**DIRECTIONS FOR THIS TASK:** Rewrite everything from the line containing "Task: Click Download all metrics" down to the end of the data, replacing "tweet" with "post" and keeping all else as is.

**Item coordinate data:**
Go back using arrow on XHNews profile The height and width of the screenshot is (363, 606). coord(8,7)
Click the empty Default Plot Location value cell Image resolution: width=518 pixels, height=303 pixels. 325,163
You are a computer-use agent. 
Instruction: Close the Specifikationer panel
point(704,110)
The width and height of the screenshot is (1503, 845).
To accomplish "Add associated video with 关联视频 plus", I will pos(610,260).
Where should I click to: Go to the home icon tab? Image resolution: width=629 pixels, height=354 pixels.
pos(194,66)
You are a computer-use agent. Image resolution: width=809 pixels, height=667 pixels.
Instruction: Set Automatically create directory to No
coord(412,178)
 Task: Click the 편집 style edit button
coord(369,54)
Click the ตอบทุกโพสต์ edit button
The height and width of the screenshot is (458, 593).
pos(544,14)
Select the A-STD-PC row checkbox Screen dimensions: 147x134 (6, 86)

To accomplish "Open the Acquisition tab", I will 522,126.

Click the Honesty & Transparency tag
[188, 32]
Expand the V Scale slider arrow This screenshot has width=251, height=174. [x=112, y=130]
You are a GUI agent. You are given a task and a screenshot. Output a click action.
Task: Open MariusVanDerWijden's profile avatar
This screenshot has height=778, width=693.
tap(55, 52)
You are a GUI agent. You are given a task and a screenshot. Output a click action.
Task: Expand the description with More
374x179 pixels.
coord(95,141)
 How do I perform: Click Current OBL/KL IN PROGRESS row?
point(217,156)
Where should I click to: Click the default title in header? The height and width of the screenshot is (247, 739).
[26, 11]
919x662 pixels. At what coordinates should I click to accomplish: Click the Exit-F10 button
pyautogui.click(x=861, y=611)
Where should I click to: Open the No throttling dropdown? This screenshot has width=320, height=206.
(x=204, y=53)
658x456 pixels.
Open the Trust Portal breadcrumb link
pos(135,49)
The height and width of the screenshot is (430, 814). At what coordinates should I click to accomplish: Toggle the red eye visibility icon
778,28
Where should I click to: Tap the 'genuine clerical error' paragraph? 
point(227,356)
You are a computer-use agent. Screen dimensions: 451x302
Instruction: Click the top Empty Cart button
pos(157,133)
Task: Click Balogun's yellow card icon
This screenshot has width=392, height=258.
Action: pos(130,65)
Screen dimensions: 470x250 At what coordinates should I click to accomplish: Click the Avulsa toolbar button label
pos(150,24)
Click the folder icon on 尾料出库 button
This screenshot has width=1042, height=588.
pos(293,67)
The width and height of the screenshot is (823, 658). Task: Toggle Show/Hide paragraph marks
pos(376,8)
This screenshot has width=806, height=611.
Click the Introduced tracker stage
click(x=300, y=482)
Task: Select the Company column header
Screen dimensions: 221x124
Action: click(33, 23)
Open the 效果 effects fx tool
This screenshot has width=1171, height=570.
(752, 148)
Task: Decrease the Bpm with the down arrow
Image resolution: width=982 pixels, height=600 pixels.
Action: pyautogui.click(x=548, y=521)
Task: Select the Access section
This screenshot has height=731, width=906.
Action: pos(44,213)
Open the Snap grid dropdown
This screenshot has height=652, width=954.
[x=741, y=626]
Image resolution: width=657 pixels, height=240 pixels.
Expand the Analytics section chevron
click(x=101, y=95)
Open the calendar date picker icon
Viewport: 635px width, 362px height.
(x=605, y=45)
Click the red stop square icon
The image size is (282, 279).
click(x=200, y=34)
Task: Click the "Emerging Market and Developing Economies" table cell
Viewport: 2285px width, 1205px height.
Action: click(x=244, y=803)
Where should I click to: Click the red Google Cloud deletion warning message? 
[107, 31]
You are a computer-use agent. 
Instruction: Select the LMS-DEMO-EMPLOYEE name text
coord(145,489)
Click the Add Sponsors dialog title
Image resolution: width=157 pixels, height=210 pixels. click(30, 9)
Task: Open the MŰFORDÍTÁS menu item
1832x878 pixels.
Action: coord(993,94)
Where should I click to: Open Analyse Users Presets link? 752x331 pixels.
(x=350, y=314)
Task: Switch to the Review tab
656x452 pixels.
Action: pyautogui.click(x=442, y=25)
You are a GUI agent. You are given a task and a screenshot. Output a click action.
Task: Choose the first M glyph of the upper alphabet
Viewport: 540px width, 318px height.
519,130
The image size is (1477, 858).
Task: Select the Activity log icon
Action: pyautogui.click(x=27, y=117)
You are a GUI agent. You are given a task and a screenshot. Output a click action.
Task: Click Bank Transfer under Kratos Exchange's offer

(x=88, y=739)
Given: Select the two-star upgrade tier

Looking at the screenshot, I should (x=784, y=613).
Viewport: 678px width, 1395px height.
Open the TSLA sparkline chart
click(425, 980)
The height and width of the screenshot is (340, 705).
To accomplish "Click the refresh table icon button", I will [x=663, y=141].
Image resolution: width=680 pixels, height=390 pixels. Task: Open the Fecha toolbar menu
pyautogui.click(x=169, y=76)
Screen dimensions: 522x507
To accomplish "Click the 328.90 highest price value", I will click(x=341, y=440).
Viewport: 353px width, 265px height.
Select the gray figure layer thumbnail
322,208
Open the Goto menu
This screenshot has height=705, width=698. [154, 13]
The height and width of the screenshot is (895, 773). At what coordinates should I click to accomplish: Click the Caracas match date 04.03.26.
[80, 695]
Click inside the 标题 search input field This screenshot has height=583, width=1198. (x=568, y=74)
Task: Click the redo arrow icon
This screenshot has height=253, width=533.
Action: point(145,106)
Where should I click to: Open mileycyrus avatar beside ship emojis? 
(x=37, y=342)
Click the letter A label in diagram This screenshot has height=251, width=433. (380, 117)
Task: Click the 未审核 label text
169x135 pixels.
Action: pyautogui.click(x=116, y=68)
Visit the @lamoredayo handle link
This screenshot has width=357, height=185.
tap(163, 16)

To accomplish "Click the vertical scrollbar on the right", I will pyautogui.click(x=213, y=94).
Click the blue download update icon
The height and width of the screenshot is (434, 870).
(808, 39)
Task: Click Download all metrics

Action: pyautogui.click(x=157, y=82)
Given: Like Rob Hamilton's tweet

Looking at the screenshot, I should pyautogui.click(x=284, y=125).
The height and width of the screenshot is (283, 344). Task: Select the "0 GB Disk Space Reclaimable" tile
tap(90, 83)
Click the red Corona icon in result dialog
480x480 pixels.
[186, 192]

**EXERCISE RESULT:**
Task: Click Download all metrics

Action: pyautogui.click(x=157, y=82)
Given: Like Rob Hamilton's post

Looking at the screenshot, I should pyautogui.click(x=284, y=125).
The height and width of the screenshot is (283, 344). Task: Select the "0 GB Disk Space Reclaimable" tile
tap(90, 83)
Click the red Corona icon in result dialog
480x480 pixels.
[186, 192]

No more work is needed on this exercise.